10. The steering column of claim 9, wherein the self-loosening capsule assembly includes a central bore extending therethrough, the central bore configured to receive a stud extending from an adjacent vehicle component for attachment of the mounting bracket and self-loosening capsule assembly to the adjacent vehicle component.

11. The steering column of claim 10, wherein movement of the mounting bracket relative to the capsule nut causes the capsule nut to rotate in a loosening direction, such that the first clamping force is released from the flange.

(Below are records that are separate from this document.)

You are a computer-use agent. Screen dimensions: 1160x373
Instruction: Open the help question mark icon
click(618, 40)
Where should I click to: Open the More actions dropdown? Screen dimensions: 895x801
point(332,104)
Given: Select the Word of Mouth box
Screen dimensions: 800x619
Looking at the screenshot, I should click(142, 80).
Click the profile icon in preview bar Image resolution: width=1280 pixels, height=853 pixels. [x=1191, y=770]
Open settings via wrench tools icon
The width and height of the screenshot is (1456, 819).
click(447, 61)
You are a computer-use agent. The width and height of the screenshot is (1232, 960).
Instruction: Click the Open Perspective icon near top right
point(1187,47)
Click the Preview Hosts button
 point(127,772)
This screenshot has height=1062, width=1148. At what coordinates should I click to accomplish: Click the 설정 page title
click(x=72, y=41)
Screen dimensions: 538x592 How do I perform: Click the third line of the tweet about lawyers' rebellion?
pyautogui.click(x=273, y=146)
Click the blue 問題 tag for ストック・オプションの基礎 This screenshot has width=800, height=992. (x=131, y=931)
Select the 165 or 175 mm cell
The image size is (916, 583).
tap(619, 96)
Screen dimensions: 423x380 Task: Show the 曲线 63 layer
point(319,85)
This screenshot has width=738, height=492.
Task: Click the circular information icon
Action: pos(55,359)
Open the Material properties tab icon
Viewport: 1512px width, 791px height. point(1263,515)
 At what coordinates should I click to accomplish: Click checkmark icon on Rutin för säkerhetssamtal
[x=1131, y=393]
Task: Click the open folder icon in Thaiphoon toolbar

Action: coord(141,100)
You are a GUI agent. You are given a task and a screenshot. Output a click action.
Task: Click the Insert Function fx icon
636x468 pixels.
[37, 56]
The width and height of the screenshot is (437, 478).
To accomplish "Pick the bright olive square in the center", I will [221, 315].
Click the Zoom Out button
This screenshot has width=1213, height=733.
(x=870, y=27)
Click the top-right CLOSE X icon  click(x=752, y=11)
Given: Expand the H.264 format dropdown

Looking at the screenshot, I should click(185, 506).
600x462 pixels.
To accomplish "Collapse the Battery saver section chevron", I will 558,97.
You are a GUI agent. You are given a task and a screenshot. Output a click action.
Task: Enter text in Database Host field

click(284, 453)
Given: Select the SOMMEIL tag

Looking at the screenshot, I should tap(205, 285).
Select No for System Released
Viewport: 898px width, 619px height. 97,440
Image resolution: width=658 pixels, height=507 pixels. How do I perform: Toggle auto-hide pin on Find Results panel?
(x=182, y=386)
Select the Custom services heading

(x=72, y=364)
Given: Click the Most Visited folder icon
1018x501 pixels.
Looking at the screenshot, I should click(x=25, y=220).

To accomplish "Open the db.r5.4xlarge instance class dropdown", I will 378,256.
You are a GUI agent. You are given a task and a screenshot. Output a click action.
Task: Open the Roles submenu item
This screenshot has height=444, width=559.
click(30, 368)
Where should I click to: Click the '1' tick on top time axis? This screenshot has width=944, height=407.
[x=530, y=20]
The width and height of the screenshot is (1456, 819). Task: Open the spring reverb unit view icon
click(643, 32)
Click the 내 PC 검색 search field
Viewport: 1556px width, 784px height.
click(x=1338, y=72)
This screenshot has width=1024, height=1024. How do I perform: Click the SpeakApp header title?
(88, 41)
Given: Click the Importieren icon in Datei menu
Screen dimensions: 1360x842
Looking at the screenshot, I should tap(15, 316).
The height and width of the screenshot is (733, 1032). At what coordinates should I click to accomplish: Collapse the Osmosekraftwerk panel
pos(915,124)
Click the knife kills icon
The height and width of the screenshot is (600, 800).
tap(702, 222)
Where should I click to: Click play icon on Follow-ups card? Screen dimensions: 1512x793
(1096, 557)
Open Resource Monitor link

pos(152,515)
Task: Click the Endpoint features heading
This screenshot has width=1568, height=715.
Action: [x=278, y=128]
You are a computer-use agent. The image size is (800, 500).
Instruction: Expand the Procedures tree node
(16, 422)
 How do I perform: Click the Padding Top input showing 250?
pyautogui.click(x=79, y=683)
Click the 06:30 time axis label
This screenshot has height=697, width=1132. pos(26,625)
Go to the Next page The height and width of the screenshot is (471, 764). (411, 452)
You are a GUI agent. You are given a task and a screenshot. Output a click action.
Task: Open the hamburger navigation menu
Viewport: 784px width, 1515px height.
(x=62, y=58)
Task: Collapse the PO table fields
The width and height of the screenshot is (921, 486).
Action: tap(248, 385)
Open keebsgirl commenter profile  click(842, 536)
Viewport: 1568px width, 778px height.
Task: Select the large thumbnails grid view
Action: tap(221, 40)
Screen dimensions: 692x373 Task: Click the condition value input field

12. The steering column of claim 11, wherein the mounting bracket rotates capsule nut via the interface between the bracket keying mechanism and the keying mechanism of the capsule nut.

13. The steering column of claim 12, wherein the keying mechanism of the capsule nut is positioned along an outer periphery of the capsule nut and includes at least one radial projection extending from the capsule nut.

14. The steering column of claim 13, wherein the bracket keying mechanism includes at least one recess configured to receive the at least one radial projection.